▶ Passage to read:

This site is for an 18+ audience.
Teeshit makes clothes about the stuff people are still made to whisper about. Periods. Therapy. Burnout. Men crying. Asking for help. We thought a tee was a quietly loud way to change what's normal to talk about. So we made some.
In a lot of the world, half the population spends a week every month pretending nothing's happening. Periods get whispered about. Pads come wrapped in three layers of brown paper at the chemist. Girls grow up learning that a body doing exactly what it's built to do is somehow embarrassing.
It isn't. It just got framed that way for a long time. Nobody updated the frame.
The same thing happens with mental health. With men crying. With burnout. With asking for help. With bodies that look like actual bodies. Real, normal, human stuff — treated like a problem the person needs to solve quietly.
Teeshit is a clothing brand because clothing is the loudest quiet thing a person can do. A t-shirt walks into a room before you do. It can shift what a stranger thinks is okay to talk about, just by existing on a Tuesday at the supermarket.
So we made tees that say cramps & crushing it, and therapy did this, and boys cry too, and tired & valid. Pieces a guy can wear to show up for the women in his life. Pieces a woman can wear to feel proud of a body that works exactly the way it's supposed to. Pieces anyone can wear to make the next person in line feel a bit less alone in their own head.
We're not here to lecture. The graphics are funny on purpose — half a joke, half a flag. The fastest way to make a hard topic easier is to laugh at how strange it is that it was ever hard.
Build from mood swings. Mean it.
Teeshit is 18+ on purpose. Not because the clothes are inappropriate — because the conversations they start are the kind adults can actually hold. If you've lived a few of these moods, this is yours.

▶ About this task:
Answer these questions from the Teeshit page:
1. What do pads come wrapped in at the chemist?
2. How does the page describe its graphics, besides saying they are funny on purpose?
3. What reason does the page give for Teeshit being 18+?
The lines have nothing to do with the Teeshit page.

▶ Dataset excerpt:
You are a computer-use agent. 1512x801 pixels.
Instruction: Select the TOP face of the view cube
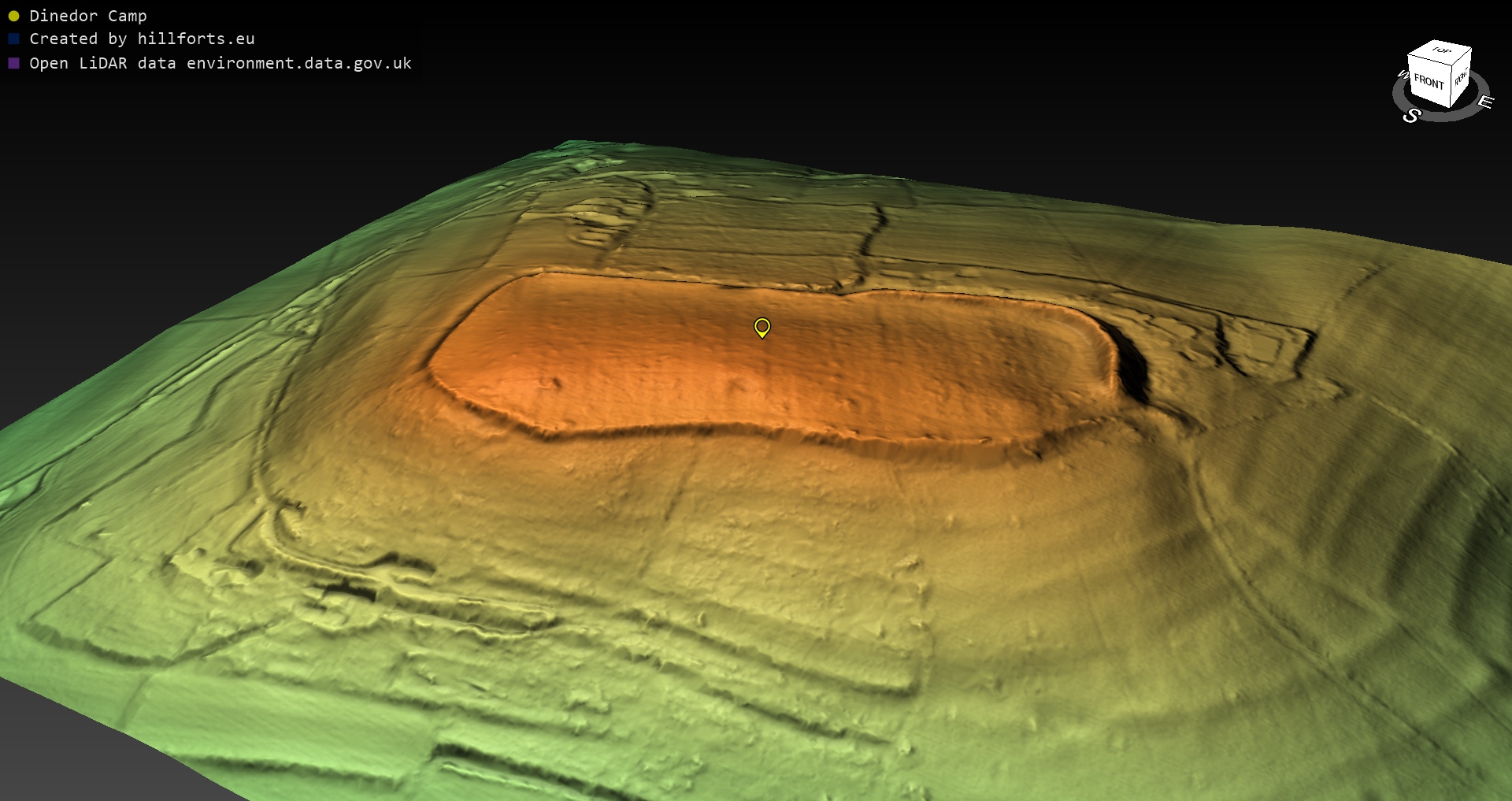point(1441,52)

▶ Answer box:
1. Three layers of brown paper.
2. Half a joke, half a flag.
3. The conversations the clothes start are the kind adults can actually hold.